[Activity]
All of the data is to be repeated verbatim.

[Records shown]
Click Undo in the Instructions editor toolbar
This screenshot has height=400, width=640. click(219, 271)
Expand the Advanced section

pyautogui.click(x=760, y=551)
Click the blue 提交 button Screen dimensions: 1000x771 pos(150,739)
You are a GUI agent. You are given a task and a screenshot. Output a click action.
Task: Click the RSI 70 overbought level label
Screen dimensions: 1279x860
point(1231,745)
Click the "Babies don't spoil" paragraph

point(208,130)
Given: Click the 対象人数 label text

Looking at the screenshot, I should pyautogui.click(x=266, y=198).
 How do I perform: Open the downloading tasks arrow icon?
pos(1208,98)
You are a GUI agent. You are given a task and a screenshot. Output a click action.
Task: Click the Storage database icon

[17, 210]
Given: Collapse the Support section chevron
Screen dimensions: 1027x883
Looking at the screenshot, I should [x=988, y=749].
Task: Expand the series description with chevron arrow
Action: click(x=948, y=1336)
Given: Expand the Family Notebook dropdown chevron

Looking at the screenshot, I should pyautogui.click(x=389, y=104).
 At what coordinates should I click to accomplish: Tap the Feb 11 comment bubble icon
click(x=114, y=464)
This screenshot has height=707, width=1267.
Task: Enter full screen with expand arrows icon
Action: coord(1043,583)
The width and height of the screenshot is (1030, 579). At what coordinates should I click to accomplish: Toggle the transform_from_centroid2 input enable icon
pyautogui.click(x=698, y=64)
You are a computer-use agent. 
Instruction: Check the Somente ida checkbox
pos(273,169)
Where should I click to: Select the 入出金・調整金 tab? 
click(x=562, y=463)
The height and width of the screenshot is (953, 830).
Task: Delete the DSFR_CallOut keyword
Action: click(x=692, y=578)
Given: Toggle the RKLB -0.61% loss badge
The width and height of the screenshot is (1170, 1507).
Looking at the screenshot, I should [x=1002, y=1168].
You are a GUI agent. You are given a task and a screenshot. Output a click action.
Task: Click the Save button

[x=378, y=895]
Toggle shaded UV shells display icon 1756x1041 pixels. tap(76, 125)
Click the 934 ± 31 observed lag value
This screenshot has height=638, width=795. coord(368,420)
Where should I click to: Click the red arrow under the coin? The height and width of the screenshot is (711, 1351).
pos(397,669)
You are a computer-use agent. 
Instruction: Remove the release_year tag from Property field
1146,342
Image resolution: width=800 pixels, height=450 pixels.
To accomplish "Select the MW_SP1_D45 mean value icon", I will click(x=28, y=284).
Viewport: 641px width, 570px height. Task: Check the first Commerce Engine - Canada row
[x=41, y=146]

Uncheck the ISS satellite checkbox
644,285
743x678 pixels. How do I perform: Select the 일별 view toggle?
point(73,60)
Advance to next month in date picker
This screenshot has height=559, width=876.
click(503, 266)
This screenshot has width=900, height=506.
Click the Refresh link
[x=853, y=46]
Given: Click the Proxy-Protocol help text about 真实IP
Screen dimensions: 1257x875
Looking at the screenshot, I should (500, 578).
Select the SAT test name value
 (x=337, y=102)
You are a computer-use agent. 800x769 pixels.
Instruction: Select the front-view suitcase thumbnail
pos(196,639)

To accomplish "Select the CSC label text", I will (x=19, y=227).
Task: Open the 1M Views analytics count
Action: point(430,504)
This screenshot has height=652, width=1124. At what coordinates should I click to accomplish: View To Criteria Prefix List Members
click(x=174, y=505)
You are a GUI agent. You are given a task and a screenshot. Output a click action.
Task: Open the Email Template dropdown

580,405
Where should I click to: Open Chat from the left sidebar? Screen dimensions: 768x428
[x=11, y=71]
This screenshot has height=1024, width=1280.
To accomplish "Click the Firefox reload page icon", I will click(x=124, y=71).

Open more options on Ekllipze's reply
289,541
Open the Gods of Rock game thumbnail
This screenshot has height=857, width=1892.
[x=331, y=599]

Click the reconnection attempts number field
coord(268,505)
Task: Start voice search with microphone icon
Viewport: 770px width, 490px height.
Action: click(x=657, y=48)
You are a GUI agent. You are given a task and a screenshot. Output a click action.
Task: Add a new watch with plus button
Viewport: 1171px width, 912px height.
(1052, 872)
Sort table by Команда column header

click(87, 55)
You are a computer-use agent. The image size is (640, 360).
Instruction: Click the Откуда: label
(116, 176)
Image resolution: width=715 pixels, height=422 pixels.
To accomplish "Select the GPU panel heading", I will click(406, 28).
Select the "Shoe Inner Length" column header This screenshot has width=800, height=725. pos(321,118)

[Response below]
Click Undo in the Instructions editor toolbar
This screenshot has height=400, width=640. click(219, 271)
Expand the Advanced section

pyautogui.click(x=760, y=551)
Click the blue 提交 button Screen dimensions: 1000x771 pos(150,739)
You are a GUI agent. You are given a task and a screenshot. Output a click action.
Task: Click the RSI 70 overbought level label
Screen dimensions: 1279x860
point(1231,745)
Click the "Babies don't spoil" paragraph

point(208,130)
Given: Click the 対象人数 label text

Looking at the screenshot, I should pyautogui.click(x=266, y=198).
 How do I perform: Open the downloading tasks arrow icon?
pos(1208,98)
You are a GUI agent. You are given a task and a screenshot. Output a click action.
Task: Click the Storage database icon

[17, 210]
Given: Collapse the Support section chevron
Screen dimensions: 1027x883
Looking at the screenshot, I should [x=988, y=749].
Task: Expand the series description with chevron arrow
Action: click(x=948, y=1336)
Given: Expand the Family Notebook dropdown chevron

Looking at the screenshot, I should pyautogui.click(x=389, y=104).
 At what coordinates should I click to accomplish: Tap the Feb 11 comment bubble icon
click(x=114, y=464)
This screenshot has height=707, width=1267.
Task: Enter full screen with expand arrows icon
Action: coord(1043,583)
The width and height of the screenshot is (1030, 579). At what coordinates should I click to accomplish: Toggle the transform_from_centroid2 input enable icon
pyautogui.click(x=698, y=64)
You are a computer-use agent. 
Instruction: Check the Somente ida checkbox
pos(273,169)
Where should I click to: Select the 入出金・調整金 tab? 
click(x=562, y=463)
The height and width of the screenshot is (953, 830).
Task: Delete the DSFR_CallOut keyword
Action: click(x=692, y=578)
Given: Toggle the RKLB -0.61% loss badge
The width and height of the screenshot is (1170, 1507).
Looking at the screenshot, I should [x=1002, y=1168].
You are a GUI agent. You are given a task and a screenshot. Output a click action.
Task: Click the Save button

[x=378, y=895]
Toggle shaded UV shells display icon 1756x1041 pixels. tap(76, 125)
Click the 934 ± 31 observed lag value
This screenshot has height=638, width=795. coord(368,420)
Where should I click to: Click the red arrow under the coin? The height and width of the screenshot is (711, 1351).
pos(397,669)
You are a computer-use agent. 
Instruction: Remove the release_year tag from Property field
1146,342
Image resolution: width=800 pixels, height=450 pixels.
To accomplish "Select the MW_SP1_D45 mean value icon", I will click(x=28, y=284).
Viewport: 641px width, 570px height. Task: Check the first Commerce Engine - Canada row
[x=41, y=146]

Uncheck the ISS satellite checkbox
644,285
743x678 pixels. How do I perform: Select the 일별 view toggle?
point(73,60)
Advance to next month in date picker
This screenshot has height=559, width=876.
click(503, 266)
This screenshot has width=900, height=506.
Click the Refresh link
[x=853, y=46]
Given: Click the Proxy-Protocol help text about 真实IP
Screen dimensions: 1257x875
Looking at the screenshot, I should (500, 578).
Select the SAT test name value
 (x=337, y=102)
You are a computer-use agent. 800x769 pixels.
Instruction: Select the front-view suitcase thumbnail
pos(196,639)

To accomplish "Select the CSC label text", I will (x=19, y=227).
Task: Open the 1M Views analytics count
Action: point(430,504)
This screenshot has height=652, width=1124. At what coordinates should I click to accomplish: View To Criteria Prefix List Members
click(x=174, y=505)
You are a GUI agent. You are given a task and a screenshot. Output a click action.
Task: Open the Email Template dropdown

580,405
Where should I click to: Open Chat from the left sidebar? Screen dimensions: 768x428
[x=11, y=71]
This screenshot has height=1024, width=1280.
To accomplish "Click the Firefox reload page icon", I will click(x=124, y=71).

Open more options on Ekllipze's reply
289,541
Open the Gods of Rock game thumbnail
This screenshot has height=857, width=1892.
[x=331, y=599]

Click the reconnection attempts number field
coord(268,505)
Task: Start voice search with microphone icon
Viewport: 770px width, 490px height.
Action: click(x=657, y=48)
You are a GUI agent. You are given a task and a screenshot. Output a click action.
Task: Add a new watch with plus button
Viewport: 1171px width, 912px height.
(1052, 872)
Sort table by Команда column header

click(87, 55)
You are a computer-use agent. The image size is (640, 360).
Instruction: Click the Откуда: label
(116, 176)
Image resolution: width=715 pixels, height=422 pixels.
To accomplish "Select the GPU panel heading", I will click(406, 28).
Select the "Shoe Inner Length" column header This screenshot has width=800, height=725. pos(321,118)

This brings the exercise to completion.